Marriage in itself has taught me a lot. When I read about God's "covenant love" and how Christ calls us His beloved, it makes sense to me. I understand it experientially, I truly get it as a reality because that is the love James has for me. It is an abiding, everlasting love, but more than anything it is an honoring love. There is much about love as honor, love as work I have yet to learn from this man who still does not call himself a Christian, yet lives Christ's word.
Parenthood was not what I expected either. But then again, who really knows what being a parent is like until you are one? Who knows the joy of holding something that began as an orgasm and is now crying for warmth and comfort and food and diapers and will someday have legs that walk and a mind of its own? It's just like trying to describe what being married is like - it changes you, it makes you more giving, it reminds you of how rotten you really are and how far you are from what you really should be and yet, miracle of all miracles, you're there, you're enough... and you're needed, even loved.
A famous theologian once said, "Of what value is learning that does not turn to love?"And I think that's what this decade has been - a study of how to love. I'll admit I didn't have much of it when I first stepped on American soil. I was selfish, spoilt, always wanting my way, insisting on getting mine. Love, I think, was inside me but it was twisted. Manipulation, greed, guilt, depression, shyness, insecurity clung to me and their roots ran deep. Fear, the inability to forgive, anger, doubt - these were my friends for a long time. But I was in search of Truth and had been for a long time. (Aren't we all?) And some of my husband's first words to me cut through all that muck right to the core: "I need to be with someone who loves me." Truth has a way of doing that. Nine years later, another simple sentence by another Man: "I am The Way." Both answers to prayer. Both life-saving.
So don't ask me what I have learned. Because I am still learning to love.
Tuesday, December 28, 2010
3.1
If it is true that life is a marathon not a sprint, then I would like the race of faith to be a 5k. This morning was the first time I ran 3.1 miles.
I have never been a runner.

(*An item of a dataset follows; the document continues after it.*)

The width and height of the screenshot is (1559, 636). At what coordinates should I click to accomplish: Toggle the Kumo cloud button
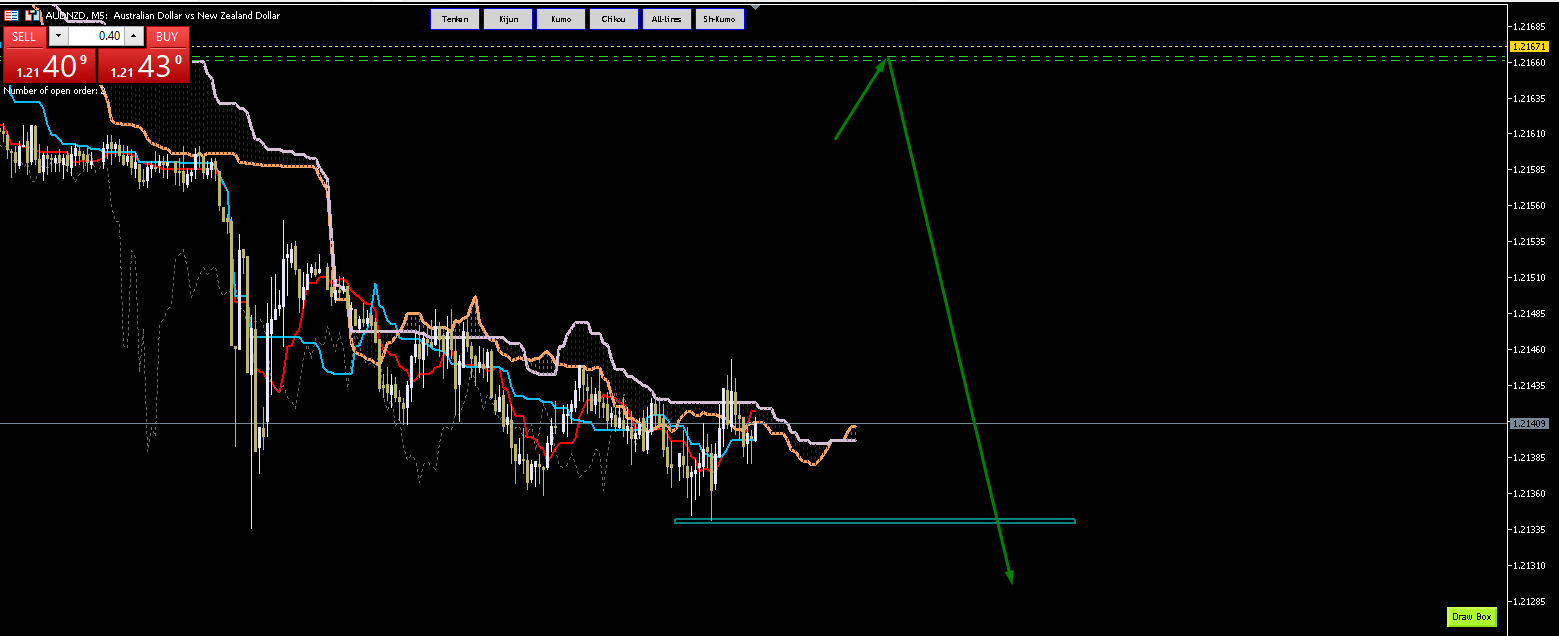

When I started running this summer, it was on the treadmill. I found out, much to my disappointment, that I could barely run for one minute without having to walk. So I started to follow this website's guidelines for a few weeks. Then my wonderful husband suggested I try running outside on the open road. So I did. First just a block, then half a mile, then a mile. And today - today! - three point one whole miles.
Benjamin Cheever in Strides calls the daily run "at first an ordeal and then an accomplishment..." and then "a staple like bread, or wine, a fine marriage, or air."
Or prayer, I would add.
Faith is often called a race in The Bible. James (my husband, not Jesus' brother) has noted many times that in his experience Christians seem to have an affinity for running. The book of Hebrews urges us to "run with endurance the race that God has set before us, looking to Jesus the author and finisher of our faith." Isaiah prophesied that "those who trust in The Lord shall run and not be weary." I know a handful of true Christ followers who like to run as well. Maybe there is a connection somewhere but I don't think I know enough to explain it.
All I can speak of is what I have experienced and continue to, how I understand - in a very small way - what the character of Eric Lidell says in Chariots of Fire, "When I run, I feel His pleasure."All I can say is that His mercies truly are new every morning and there is no better way to experience them than in a sunrise run.